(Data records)

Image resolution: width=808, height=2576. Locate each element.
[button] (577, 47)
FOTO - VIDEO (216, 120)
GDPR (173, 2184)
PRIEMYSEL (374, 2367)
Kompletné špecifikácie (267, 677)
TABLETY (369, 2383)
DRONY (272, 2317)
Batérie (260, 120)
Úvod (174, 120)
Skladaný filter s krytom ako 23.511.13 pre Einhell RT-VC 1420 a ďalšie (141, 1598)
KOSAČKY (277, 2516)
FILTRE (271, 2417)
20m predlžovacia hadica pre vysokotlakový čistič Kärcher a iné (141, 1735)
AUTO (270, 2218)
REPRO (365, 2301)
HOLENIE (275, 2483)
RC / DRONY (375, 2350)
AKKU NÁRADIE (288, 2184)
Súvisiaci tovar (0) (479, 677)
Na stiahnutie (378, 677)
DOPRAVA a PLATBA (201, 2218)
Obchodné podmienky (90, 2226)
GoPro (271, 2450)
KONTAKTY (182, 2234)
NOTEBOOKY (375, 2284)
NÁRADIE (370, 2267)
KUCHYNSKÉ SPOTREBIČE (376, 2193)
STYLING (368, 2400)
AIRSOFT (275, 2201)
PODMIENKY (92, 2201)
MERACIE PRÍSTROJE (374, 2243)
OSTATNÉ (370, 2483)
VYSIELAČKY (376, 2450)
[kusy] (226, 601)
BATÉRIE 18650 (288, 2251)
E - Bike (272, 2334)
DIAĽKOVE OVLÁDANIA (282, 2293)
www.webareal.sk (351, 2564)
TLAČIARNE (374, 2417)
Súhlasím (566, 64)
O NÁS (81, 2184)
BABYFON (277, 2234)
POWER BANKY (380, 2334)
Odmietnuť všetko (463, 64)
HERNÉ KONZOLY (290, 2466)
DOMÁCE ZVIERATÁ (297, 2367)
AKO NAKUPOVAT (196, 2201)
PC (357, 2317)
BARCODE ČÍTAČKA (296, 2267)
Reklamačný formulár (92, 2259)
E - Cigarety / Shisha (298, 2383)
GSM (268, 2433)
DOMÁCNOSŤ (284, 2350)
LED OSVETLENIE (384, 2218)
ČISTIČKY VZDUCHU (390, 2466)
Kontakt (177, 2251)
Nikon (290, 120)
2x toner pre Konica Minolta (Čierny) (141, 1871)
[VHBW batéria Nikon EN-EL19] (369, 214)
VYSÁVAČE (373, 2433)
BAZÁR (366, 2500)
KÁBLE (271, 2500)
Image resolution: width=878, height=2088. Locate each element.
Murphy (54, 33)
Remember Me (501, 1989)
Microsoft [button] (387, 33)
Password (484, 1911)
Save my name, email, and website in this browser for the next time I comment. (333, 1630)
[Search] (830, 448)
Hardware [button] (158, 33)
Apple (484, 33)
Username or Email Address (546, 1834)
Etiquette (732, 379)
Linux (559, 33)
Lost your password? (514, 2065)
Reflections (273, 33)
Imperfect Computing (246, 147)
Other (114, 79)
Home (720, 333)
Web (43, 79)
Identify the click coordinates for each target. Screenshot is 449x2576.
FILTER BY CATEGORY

THE REQUEST: Reproduce the lines of the listing exactly, beginning with the line that contains "Web (43, 79)" and continuing through the last line of the listing.

REPLY:
Web (43, 79)
Identify the click coordinates for each target. Screenshot is 449x2576.
FILTER BY CATEGORY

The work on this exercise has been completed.